### What you will do
Which of the lines below contain the string "width"? Copy each one.

### Data extracts
########

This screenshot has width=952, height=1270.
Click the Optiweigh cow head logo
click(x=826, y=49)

########

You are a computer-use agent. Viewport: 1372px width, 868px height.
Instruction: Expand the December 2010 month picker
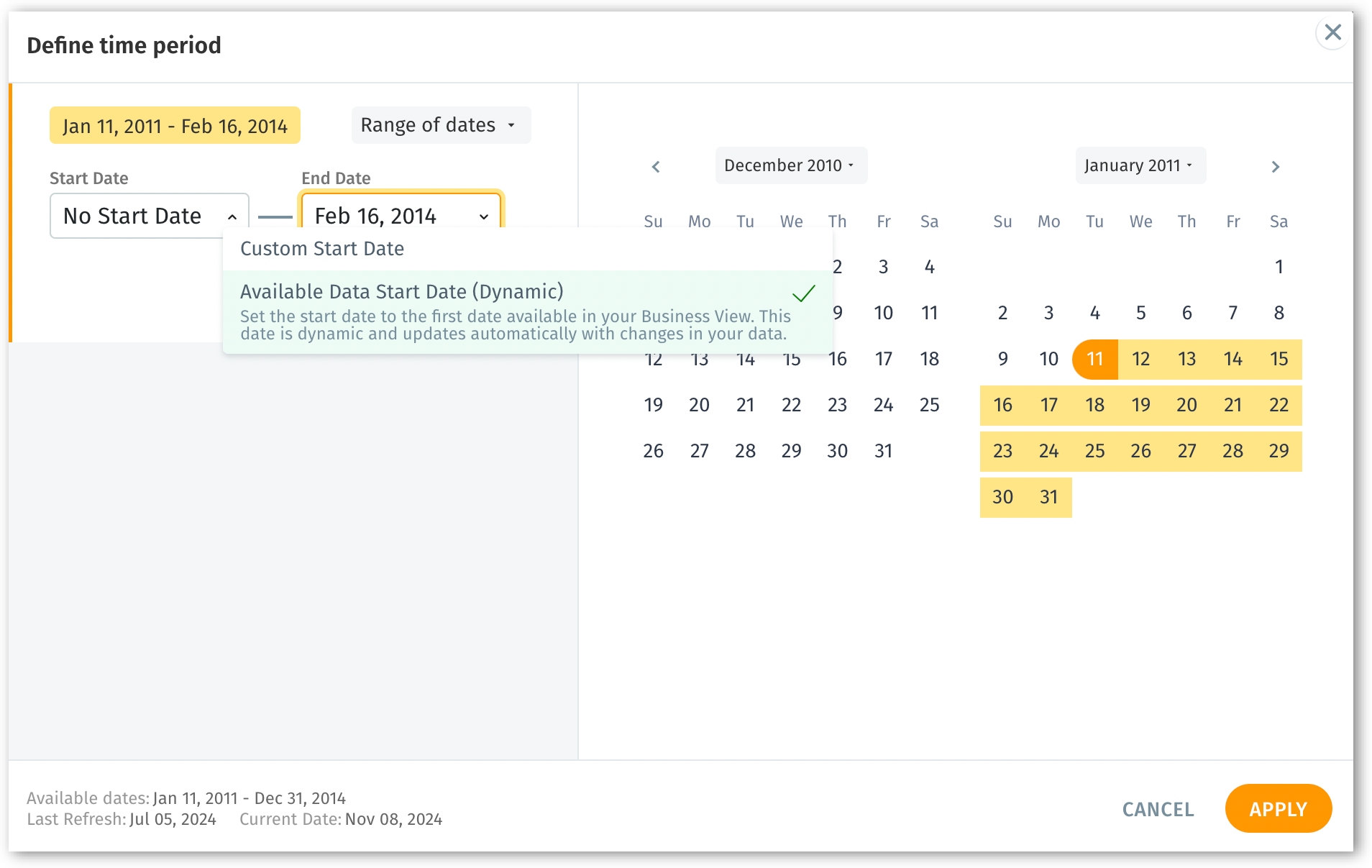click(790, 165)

########

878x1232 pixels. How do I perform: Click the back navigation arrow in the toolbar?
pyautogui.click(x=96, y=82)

########

### Written solution
This screenshot has width=952, height=1270.
You are a computer-use agent. Viewport: 1372px width, 868px height.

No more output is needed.